§ **Arbeitsauftrag**
Fasse den Textauszug über Weyrauchs Hörspiele in zwei Sätzen zusammen.

§ **Textauszug**
Noch in die Zeit der 50er Jahre, in denen auch Weyrauch seine größten Erfolge verzeichnet (11a), fällt mit "Anabasis" - 1959 von Heinz von Cramer für den Bayerischen und Egon Monk für den Norddeutschen Rundfunk gleich zweimal inszeniert - die Wiederaufnahme eines Stoffes, der Weyrauch schon einmal 1931, damals zusammen mit Ernst Glaeser, beschäftigt hatte. Aber nicht nur für den Fall der "Anabasis" lohnt sich der Rückblick auf die Zeit vor 1933. So führt der Tod zweier Männer bei einem asiatischen Völkerstamm in "Die Furt" eine existentielle Extremsituation vor, die, wahrscheinlich erstmals 1928 von Fritz Walther Bischoff in der dritten Sequenz der "Hörsymphonie" "Hallo? Hier Welle Erdball!!" thematisiert, hörspielgeschichtlich fast Schule machte und in der Folgezeit außer von Weyrauch z.B. auch von Eich in "Ein Traum am Edsin-gol" und nach dem Kriege noch einmal im vierten der "Träume" hörspielwirksam genutzt wurde. Und wenn Weyrauch 1963 in "Das tapfere Schneiderlein" ein bekanntes Märchen seinen Intentionen nutzbar machte, so hatte er auch dies bereits 1931 in "Die Ilsebill", einem "Märchen für Radio" versucht (12). Gleichzeitig war Weyrauchs "Ilsebill" der erste von mindestens drei Versuchen, zu Beginn der 30er Jahre das Märchen "Von dem Fischer und siene Fru" für den Rundfunk zu adaptieren, dem 1935 Eduard Reinacher in Köln und Günter Eich in Berlin folgten (13).

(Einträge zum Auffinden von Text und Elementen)
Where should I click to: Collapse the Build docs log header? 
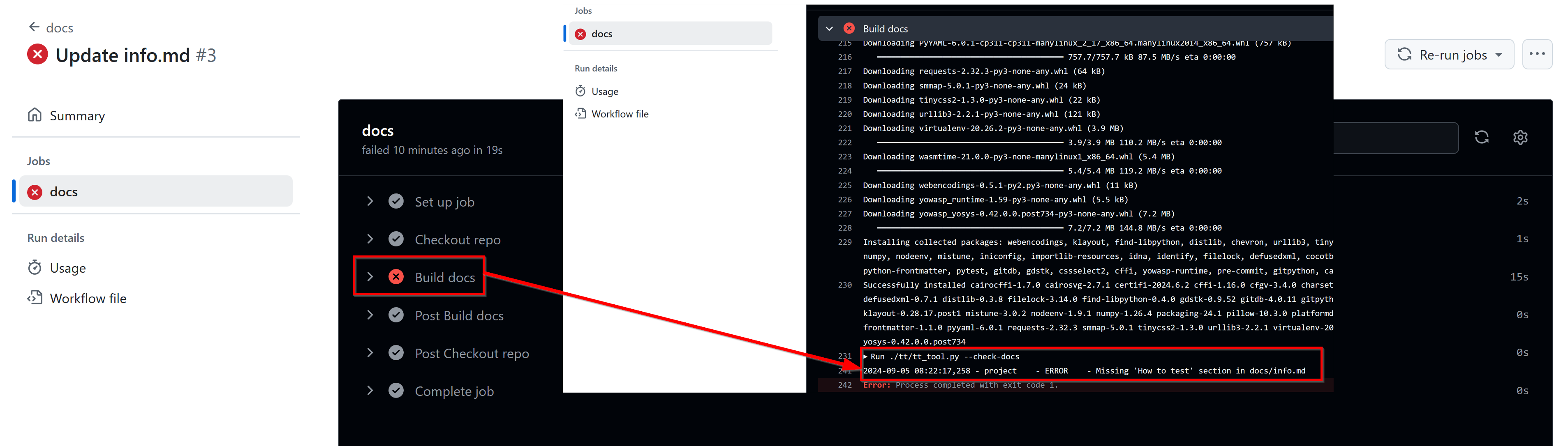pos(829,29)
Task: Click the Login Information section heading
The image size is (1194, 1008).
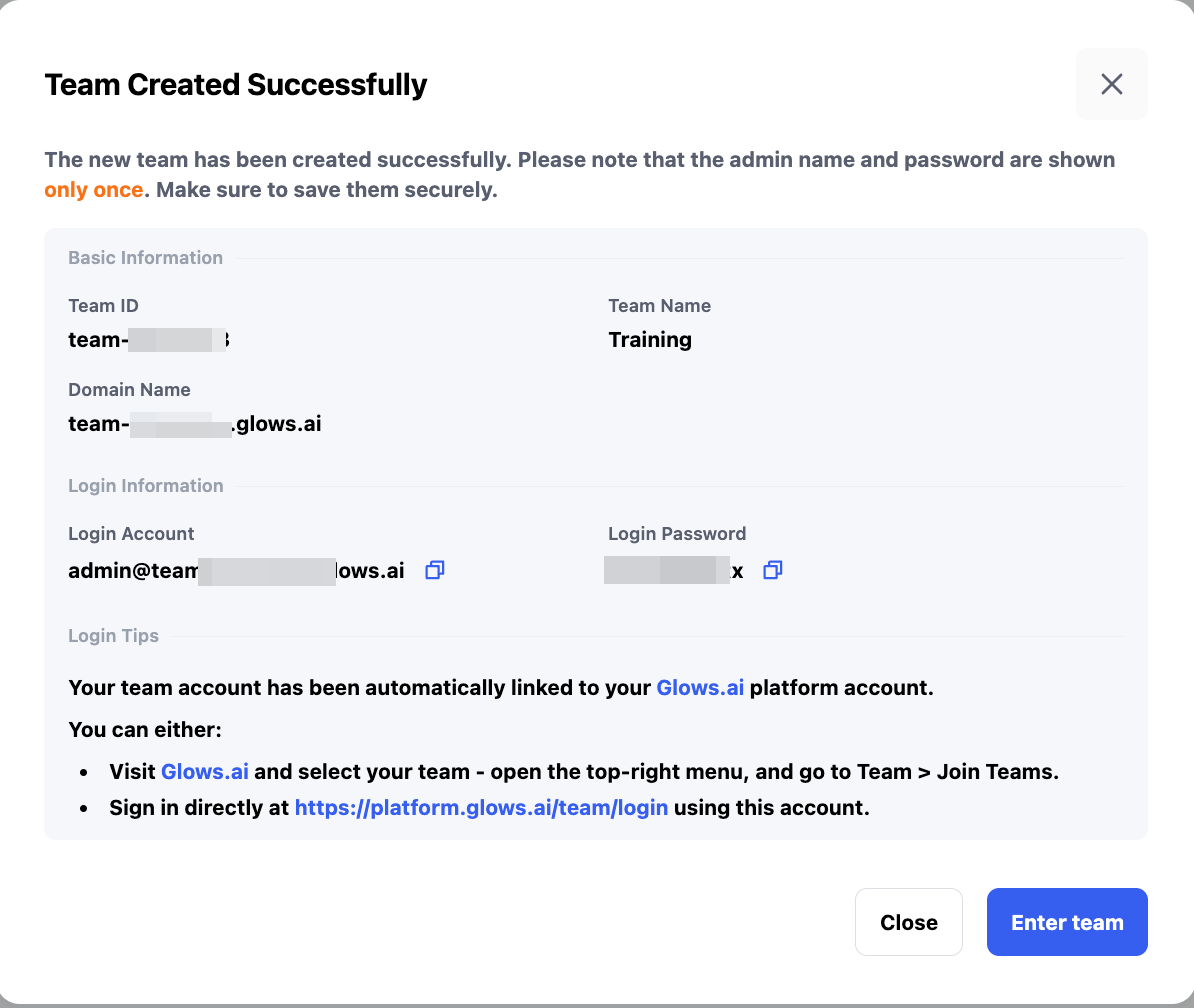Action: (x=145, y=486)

§ **Lösung**
In den 50er Jahren, der Zeit seiner größten Erfolge, griff Weyrauch mit „Anabasis“ einen Stoff wieder auf, mit dem er sich schon 1931 zusammen mit Ernst Glaeser beschäftigt hatte. Auch bei anderen Stücken lohnt der Rückblick vor 1933: Die existentielle Extremsituation aus „Die Furt“ wurde wahrscheinlich erstmals 1928 von Fritz Walther Bischoff thematisiert, und ein Märchen wie in „Das tapfere Schneiderlein“ (1963) hatte Weyrauch bereits 1931 in „Die Ilsebill“ für den Rundfunk bearbeitet.